═════ Listed entries

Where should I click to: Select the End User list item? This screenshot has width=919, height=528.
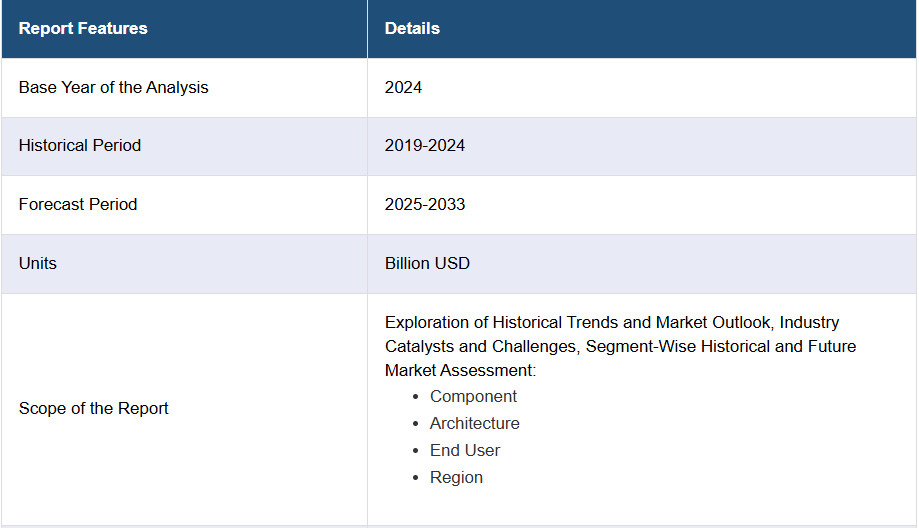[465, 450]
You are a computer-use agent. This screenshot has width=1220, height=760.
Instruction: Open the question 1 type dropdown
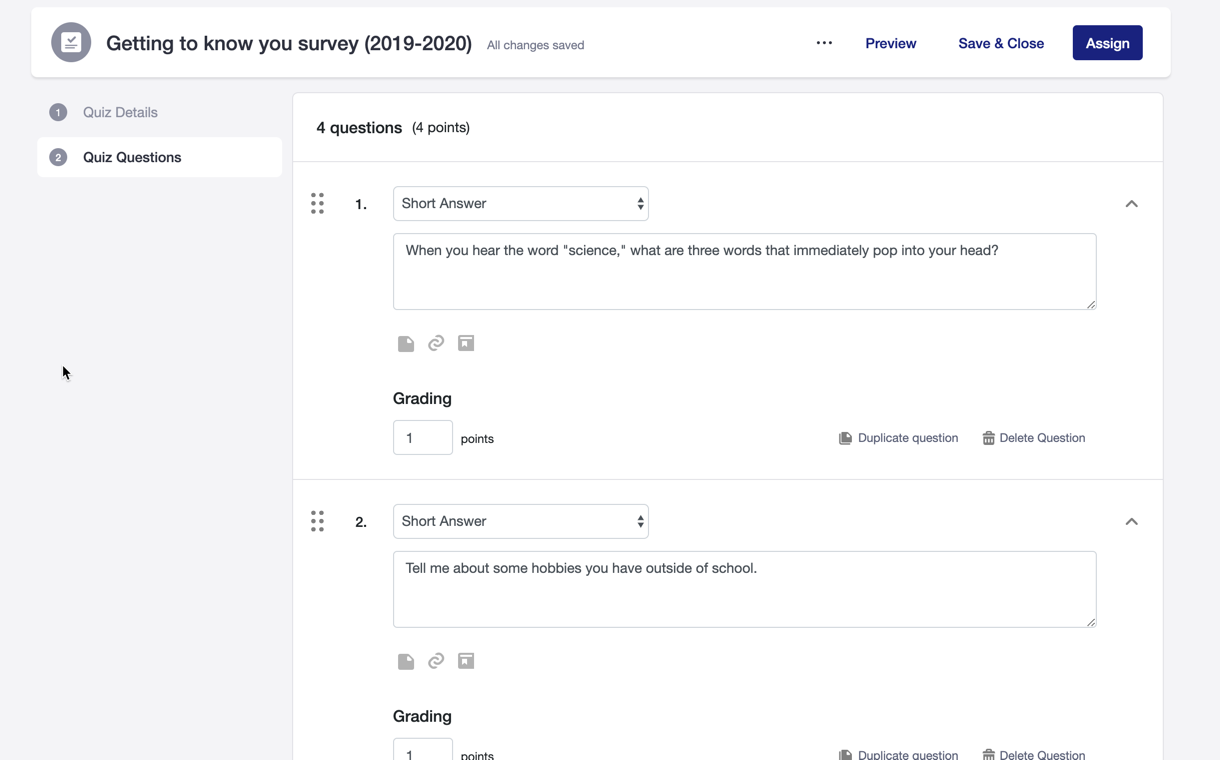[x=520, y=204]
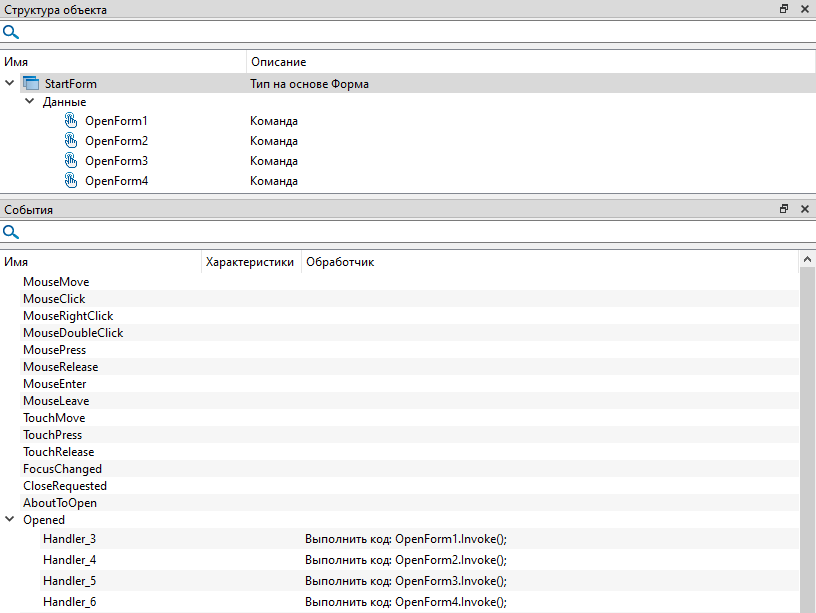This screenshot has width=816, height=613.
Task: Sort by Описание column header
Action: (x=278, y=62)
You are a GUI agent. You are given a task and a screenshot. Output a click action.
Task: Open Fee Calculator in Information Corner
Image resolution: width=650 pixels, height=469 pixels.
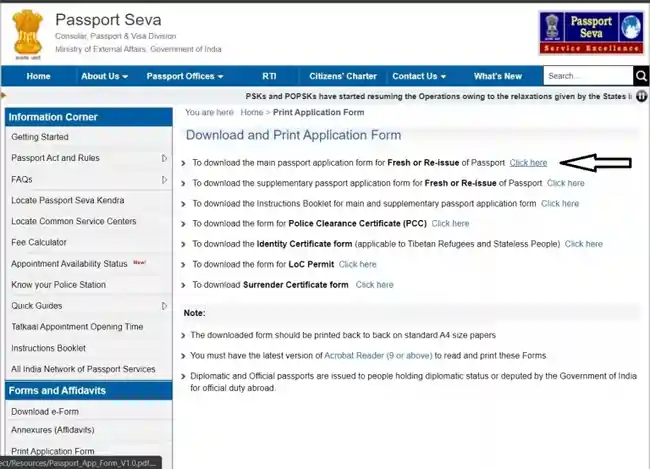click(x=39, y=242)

══════════

### What is expected
What is needed is an exact copy of the lines from the start of the listing above through the line that holds "Task: Open Fee", with the pictures left out.

### Written solution
Where should I click to: Select the End User list item? This screenshot has width=919, height=528.
[465, 450]
You are a computer-use agent. This screenshot has width=1220, height=760.
Instruction: Open the question 1 type dropdown
[x=520, y=204]
This screenshot has width=816, height=613.
Task: Sort by Описание column header
Action: (x=278, y=62)
You are a GUI agent. You are given a task and a screenshot. Output a click action.
Task: Open Fee Calculator in Information Corner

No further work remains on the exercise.